Table 1: GBP total returns
Table 2: Local CCY total returns
We ended last week’s blog with the question could there finally be a catalyst for the UK equity market to advance? Well it turns out the answer was a resounding yes. Before we look at the market impact of the election result, it’s interesting just to visualise the realignment that appears to have taken place across the electoral map.
Chart 1 below is taken from last week which plots the 2017 Conservative voting margin versus the concentration of the leave vote. We pointed out that while the Conservatives had campaigned on a clear “Get Brexit Done” platform to draw votes within the top left quadrant of the chart, the Liberal Democrats had fought with a “Stop Brexit” policy which threatened the Conservatives in the bottom right quadrant. The Conservative’s gamble was therefore that fewer pro-Remain seats would be lost than they could gain pro-Leave. Chart 2 shows just how effective this strategy turned out to be, with the seats changing hands highlighted in solid colour. For every seat lost by the Conservatives to the Liberal Democrats, the Tories went on to pick up nearly 14 from Labour!

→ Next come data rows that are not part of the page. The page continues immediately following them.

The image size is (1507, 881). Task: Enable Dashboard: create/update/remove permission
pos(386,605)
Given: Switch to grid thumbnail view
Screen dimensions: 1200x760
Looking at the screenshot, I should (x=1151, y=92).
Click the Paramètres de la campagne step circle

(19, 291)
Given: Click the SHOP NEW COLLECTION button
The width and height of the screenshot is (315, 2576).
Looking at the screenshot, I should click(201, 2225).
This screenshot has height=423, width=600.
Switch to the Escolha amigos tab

Source: EQ Investors, Electoral Commission, Dr Chris Hanretty (UEA)
So what does this all mean? Having now won the largest Conservative majority since the 1987 election, the Prime Minister will be able to implement pledges from his manifesto. First and foremost, this will involve getting Brexit done which we expect to be done by early 2020. But as my colleague pointed out in a blog post last week, the exit in January marks only the start of phase two of the UK-EU divorce talks in which the trading relationship will be negotiated.
Nevertheless, the currency markets were quick to react to Johnson’s majority with the pound immediately rallying over 3% on Thursday night before a slight retracement. The FTSE 100 and FTSE 250 also rose as trading on the London Stock Exchange opened on Friday morning. UK mid-caps (represented as the FTSE 250 in Chart 3), dominated by domestically focused sectors such as house builders, utilities and retailers, all rose sharply in early morning trading as investors reassessed the future prospects of both the UK consumer and the broader economy.
With the Bank of England due to meet later this week, investors will be keeping a keen eye on any statements emerging that deviate from a previously cautious stance. Despite the more positive short-term outlook for the UK’s withdrawal, the market is not expecting any significant change in the Bank’s policy rate while lingering uncertainty remains. As such, the trajectory of the pound from here is still anyone’s guess.
STAT OF THE WEEK: 83.9% and 59.4% – the highest (1950) and lowest (2001) electoral turnouts for a UK general election in the post-war period.